Older Australians should pay their fair share of tax
The Australian taxation system has a number of aged based concessions that see young people foot the bill, and older people pay less tax than they should.
Review aged based tax concessions
Only one age cohort takes significantly more from the system than it puts in: people older than 65.
In 2015 superannuation, CGT discounts and negative gearing cost the budget $37bn. $20bn of this was claimed by over 50s.
Every dollar claimed as a concession denies the budget bottom line.
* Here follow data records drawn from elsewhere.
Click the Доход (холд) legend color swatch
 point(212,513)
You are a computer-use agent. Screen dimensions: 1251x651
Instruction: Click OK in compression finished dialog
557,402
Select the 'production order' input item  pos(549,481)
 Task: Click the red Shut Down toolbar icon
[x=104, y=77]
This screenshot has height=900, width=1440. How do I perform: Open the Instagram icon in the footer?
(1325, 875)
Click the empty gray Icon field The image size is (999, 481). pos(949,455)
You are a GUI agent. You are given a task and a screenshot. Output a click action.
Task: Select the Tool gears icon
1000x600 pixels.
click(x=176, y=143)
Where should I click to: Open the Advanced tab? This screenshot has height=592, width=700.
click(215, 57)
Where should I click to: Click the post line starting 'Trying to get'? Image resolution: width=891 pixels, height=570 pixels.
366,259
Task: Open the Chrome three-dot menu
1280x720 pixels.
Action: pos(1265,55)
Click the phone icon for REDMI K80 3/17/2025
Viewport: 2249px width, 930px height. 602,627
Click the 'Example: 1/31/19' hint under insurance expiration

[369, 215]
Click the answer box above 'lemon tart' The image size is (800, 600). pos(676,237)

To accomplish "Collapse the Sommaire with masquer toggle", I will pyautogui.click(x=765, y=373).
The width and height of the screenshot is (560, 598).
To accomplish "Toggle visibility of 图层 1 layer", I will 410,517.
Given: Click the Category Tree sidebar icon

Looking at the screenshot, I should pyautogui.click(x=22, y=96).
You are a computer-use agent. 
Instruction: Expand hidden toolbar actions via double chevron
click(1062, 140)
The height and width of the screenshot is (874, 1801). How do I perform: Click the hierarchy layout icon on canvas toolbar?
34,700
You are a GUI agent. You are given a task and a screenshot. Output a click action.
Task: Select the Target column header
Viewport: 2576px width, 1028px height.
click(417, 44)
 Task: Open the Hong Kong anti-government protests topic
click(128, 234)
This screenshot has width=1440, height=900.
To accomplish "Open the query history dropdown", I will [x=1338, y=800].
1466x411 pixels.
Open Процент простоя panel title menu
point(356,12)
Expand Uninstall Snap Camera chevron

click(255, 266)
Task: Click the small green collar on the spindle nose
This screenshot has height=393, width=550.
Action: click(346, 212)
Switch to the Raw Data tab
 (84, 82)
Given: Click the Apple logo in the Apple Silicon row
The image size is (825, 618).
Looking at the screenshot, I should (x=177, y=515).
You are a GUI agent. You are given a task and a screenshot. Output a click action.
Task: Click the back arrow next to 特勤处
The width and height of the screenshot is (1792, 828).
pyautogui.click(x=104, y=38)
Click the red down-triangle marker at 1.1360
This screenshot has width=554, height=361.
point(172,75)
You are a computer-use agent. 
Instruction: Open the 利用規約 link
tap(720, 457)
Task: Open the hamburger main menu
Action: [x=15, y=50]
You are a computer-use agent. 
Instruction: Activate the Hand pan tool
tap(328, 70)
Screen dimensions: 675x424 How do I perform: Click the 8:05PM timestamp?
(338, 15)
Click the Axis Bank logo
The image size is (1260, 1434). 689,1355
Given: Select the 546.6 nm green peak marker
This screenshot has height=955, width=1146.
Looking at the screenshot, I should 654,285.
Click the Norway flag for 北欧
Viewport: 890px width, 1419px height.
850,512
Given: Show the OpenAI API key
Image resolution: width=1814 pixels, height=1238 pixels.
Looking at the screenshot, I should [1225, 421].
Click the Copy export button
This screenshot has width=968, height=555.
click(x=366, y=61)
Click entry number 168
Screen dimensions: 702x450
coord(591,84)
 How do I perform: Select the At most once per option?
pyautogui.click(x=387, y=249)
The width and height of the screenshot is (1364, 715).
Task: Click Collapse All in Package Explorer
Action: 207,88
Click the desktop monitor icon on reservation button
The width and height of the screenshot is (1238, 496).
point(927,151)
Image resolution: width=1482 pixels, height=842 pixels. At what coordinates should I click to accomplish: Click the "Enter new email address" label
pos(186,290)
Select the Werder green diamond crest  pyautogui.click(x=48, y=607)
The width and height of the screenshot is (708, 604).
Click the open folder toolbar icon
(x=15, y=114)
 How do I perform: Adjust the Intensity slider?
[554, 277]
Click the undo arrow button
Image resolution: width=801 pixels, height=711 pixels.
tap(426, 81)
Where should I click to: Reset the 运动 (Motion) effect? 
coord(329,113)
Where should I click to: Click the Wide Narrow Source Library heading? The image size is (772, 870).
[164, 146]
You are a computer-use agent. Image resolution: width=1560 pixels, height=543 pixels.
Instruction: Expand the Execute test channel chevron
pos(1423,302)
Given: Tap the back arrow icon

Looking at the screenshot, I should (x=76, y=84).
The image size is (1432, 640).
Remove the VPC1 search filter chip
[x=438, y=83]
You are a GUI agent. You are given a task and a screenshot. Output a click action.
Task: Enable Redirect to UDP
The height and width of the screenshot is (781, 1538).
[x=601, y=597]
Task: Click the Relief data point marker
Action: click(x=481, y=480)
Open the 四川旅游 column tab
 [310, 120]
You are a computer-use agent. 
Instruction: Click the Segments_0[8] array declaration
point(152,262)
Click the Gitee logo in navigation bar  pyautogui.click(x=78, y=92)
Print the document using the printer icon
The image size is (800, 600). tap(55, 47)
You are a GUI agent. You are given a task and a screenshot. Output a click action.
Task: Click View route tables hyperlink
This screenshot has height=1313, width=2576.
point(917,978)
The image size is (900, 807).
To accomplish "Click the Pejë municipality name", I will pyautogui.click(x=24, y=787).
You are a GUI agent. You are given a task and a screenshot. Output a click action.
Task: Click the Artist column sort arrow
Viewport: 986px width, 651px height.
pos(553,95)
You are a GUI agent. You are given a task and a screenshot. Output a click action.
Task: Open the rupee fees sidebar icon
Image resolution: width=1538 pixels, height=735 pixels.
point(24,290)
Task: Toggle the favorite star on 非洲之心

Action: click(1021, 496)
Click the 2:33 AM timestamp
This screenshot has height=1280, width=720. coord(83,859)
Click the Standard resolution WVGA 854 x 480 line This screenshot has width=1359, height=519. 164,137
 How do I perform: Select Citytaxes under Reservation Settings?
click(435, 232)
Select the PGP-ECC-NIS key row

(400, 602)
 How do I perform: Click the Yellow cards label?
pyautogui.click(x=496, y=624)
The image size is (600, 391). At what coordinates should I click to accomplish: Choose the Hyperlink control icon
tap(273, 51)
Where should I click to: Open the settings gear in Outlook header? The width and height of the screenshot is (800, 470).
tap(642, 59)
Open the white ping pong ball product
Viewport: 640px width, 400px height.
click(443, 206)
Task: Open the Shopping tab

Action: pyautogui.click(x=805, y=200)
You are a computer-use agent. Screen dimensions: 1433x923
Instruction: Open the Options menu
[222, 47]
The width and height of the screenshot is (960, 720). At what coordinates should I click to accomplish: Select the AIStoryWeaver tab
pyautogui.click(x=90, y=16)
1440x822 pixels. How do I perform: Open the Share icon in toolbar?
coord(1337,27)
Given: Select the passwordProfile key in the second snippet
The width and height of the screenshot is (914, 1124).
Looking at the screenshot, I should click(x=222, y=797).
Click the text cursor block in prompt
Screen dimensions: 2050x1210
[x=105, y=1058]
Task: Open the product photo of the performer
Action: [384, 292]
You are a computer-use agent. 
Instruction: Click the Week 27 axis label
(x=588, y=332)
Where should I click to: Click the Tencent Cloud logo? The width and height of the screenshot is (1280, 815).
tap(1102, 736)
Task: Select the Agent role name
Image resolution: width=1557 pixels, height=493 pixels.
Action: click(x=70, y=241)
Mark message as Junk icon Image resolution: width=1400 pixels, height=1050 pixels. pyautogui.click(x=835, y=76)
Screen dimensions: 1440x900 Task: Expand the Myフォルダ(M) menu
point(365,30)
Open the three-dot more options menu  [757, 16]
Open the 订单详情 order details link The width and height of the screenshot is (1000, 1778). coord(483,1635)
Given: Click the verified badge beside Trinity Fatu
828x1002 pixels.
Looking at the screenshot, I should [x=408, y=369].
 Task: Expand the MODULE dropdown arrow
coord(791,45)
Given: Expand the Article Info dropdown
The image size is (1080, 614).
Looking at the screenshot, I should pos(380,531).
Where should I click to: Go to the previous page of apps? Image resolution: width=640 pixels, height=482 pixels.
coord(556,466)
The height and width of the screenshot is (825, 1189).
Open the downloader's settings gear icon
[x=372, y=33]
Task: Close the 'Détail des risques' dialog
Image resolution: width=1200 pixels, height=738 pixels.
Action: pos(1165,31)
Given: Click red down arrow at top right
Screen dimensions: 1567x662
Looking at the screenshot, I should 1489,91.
Young people are paying more and getting less from their tax dollars.
Think Forward calls on the Federal Government to review aged based tax concessions to ensure young people aren’t subsidising tax breaks for wealthy retirees.
Support young Australians to maintain their superannuation momentum
On average career breaks cost women around $160,000. Maternity leave and childcare were the biggest reasons for career breaks.
Australians had on average 3.4 career breaks each - representing a problem that spans across all genders and generations.
Think Forward calls on the Federal Government to support young Australians who start families, start companies or pursue further studies to maintain and grow their super balances.
Overhaul superannuation taxation
At the moment everyone pays a flat tax of 15 per cent (regardless of how little they earn) on superannuation earnings until they retire (after retiring no tax is paid at all on super withdrawals).
This means lower-income earners and younger people have to pay more in taxes while wealthy retirees massively minimise their tax.
The top 10 per cent by income of over-60s drawing down on their super pay no tax on their average super earnings of $85,000 a year. So younger wage earners on $40,000 a year are paying far more tax than retirees do on much higher super incomes.
Think Forward calls on Federal Government to review how superannuation is taxed and find different way of taxing superannuation so that everyone pays their fair share of tax.